Test and evaluate experiences

This is for:

Developer

A/B testing

Why is A/B testing important?

A/B testing is important to understand the true effect that a component has on a site. A/B testing uses comparison to find experience variations that are likely to perform well in the future.

As an example, suppose we want to know whether putting a welcome message on a website changes the Conversion Rate. If we simply went ahead and added the message, we might see, for example, a 2% increase in Conversion Rate.

This may seem like a great result at first glance, but how can we be sure that the change in Conversion Rate had anything to do with the welcome message. It may be related to, for example, a high profile shout-out in social media, or another page component.
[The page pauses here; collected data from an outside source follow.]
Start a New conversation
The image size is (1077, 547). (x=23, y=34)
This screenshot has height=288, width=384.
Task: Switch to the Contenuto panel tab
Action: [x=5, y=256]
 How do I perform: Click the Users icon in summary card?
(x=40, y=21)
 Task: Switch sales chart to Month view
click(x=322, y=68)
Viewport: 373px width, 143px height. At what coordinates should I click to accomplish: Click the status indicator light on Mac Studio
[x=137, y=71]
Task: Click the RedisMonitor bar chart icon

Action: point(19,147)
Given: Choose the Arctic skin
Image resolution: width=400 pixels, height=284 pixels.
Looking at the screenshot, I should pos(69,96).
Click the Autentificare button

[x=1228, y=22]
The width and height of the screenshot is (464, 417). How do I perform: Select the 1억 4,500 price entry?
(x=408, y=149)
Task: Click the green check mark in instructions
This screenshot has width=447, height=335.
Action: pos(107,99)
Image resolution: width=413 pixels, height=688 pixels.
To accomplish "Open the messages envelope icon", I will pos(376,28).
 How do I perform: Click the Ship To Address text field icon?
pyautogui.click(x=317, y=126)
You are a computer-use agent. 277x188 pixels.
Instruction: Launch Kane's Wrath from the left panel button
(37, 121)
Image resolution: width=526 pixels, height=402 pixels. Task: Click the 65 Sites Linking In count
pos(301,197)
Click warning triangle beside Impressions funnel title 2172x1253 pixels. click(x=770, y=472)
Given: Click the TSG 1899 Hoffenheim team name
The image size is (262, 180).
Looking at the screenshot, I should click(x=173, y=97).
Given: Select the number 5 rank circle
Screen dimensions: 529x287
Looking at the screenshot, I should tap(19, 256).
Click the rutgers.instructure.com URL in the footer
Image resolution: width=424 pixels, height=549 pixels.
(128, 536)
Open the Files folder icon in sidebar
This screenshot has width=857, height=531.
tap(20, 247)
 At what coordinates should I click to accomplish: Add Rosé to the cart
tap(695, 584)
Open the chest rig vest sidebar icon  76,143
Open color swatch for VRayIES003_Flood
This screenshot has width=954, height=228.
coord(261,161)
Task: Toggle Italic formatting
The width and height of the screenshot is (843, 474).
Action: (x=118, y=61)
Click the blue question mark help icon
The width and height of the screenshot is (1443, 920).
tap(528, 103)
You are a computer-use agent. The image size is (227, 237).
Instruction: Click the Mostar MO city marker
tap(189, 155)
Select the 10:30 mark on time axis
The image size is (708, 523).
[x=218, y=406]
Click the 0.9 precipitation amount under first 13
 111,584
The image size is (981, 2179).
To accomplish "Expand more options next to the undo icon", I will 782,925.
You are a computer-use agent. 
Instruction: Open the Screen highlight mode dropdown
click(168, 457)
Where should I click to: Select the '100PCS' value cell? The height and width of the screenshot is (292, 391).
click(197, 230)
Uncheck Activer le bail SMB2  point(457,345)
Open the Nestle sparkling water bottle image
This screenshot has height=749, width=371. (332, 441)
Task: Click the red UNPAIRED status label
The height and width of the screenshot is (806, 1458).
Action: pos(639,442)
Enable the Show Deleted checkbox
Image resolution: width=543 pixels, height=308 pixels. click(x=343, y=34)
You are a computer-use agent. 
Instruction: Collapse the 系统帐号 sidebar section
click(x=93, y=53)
We have no way of making comparisons and determining whether the 2% would have happened without the new welcome message.

Because of this uncertainty, we need a controlled test method where we split visitors into two groups. One group, will see the site with the new welcome message. This is known as the variation.

The other group will see the website without the new welcome message. This is known as the control.

Of course, you can have several experience variations and each of these variations will be compared to the control. A/B, A/C, A/D, etc.

With a basis for comparison, we can compare the Conversion Rates in the two groups and isolate the impact of the welcome message.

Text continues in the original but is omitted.